David Lean's Best Movies: Box Set
David Lean's Best Movies: DVD Review
I've just bought a ten DVD set of movies, the David Lean Centenary Collection. Lean was one of British cinema's great directors in the Forties and Fifties. Films like Brief Encounter, Blithe Spirit and his Charles Dickens adaptations are considered classics these days. This page briefly reviews each of these and the others on the DVD
If you want to sit back and luxuriate in movie magic, get this David Lean Best Movies collection. Love and loss, sorrow and joy, fear and favour - Lean did them all like the master director he was. You'll probably know some of these films already: if there are any you haven't seen, do yourself a favour and put the cat out, get supplies in and settle down for a movie marathon.
Best Movies By David Lean
Do they make them like this any more?
Enough: I Want It!
Ten DVDs and some nice extras in the box set. Please be aware: this is a Region 2 DVD.
Brief Encounter (1946)
David Lean's Best Movies #1
Poignant and touching: the tale of two people who meet by chance and begin a relationship, at first in a tearoom in a railway station. They continue to meet weekly, despite being married,
Celia Johnson and Trevor Howard play the not-quite lovers with delicacy and complete believability. Their nearness, their problems, their never quite consumating the relationship, all contribute to a beautiful film and one with a memorable parting scene.

## ENTRIES PROVIDED
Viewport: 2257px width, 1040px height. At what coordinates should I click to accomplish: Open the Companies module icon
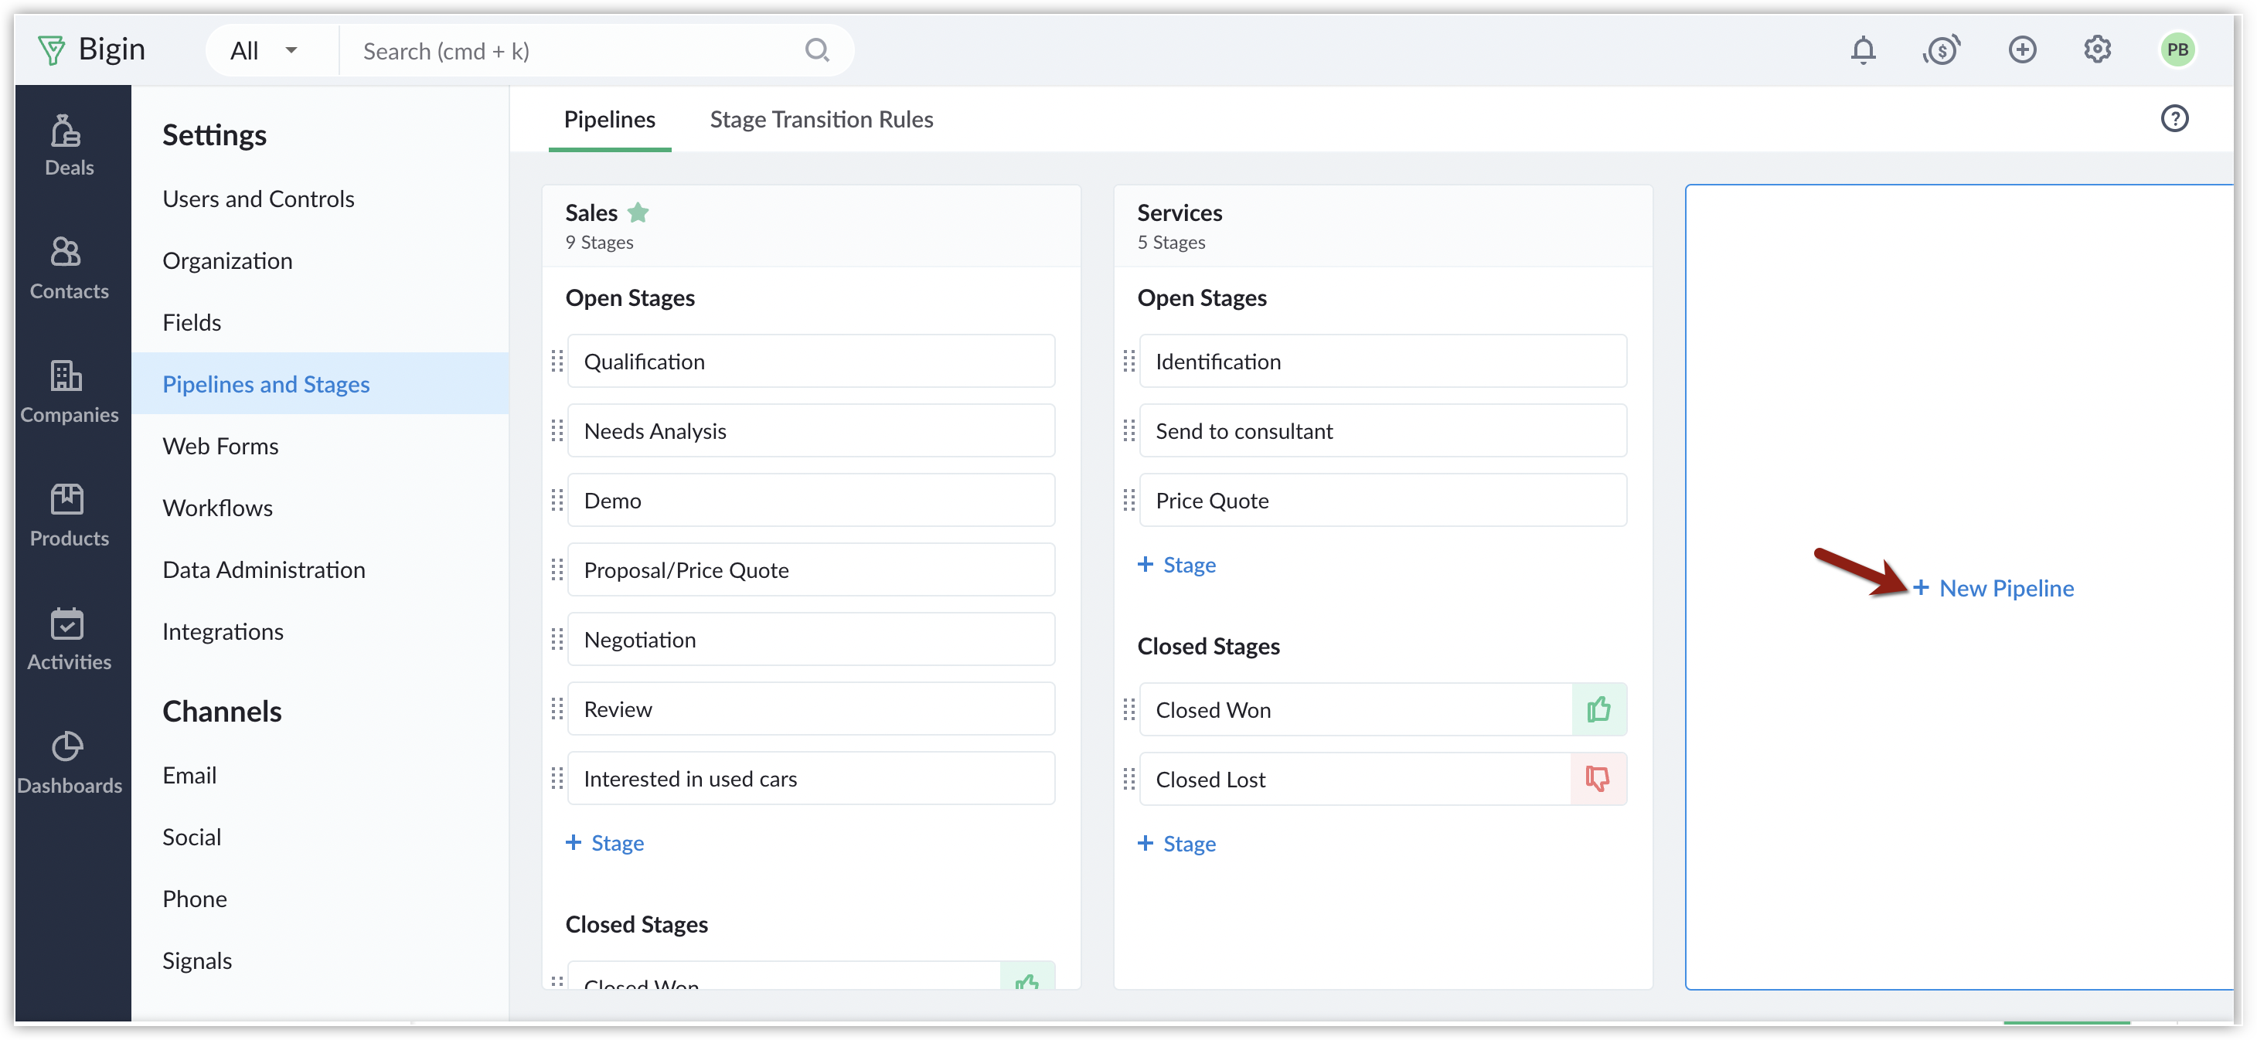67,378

* * *

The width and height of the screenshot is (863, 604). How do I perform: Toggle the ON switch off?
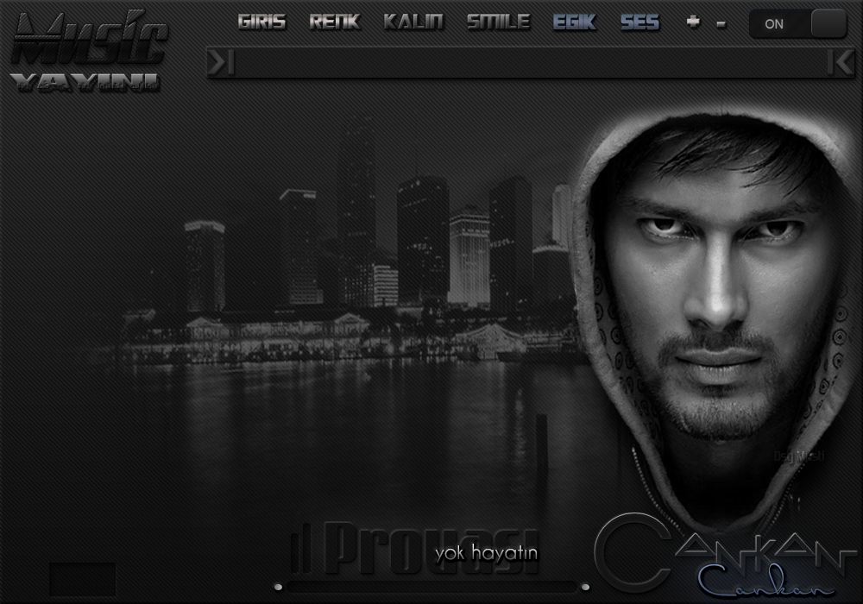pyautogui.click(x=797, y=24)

## REQUIRED WORK
Answer these from the David Lean box set review:
(a) What region is the DVD set?
(b) In Brief Encounter, where do the two people first meet?
(c) Which actors play the pair in Brief Encounter?

## WRITTEN RESPONSE
(a) Region 2
(b) In a tearoom in a railway station
(c) Celia Johnson and Trevor Howard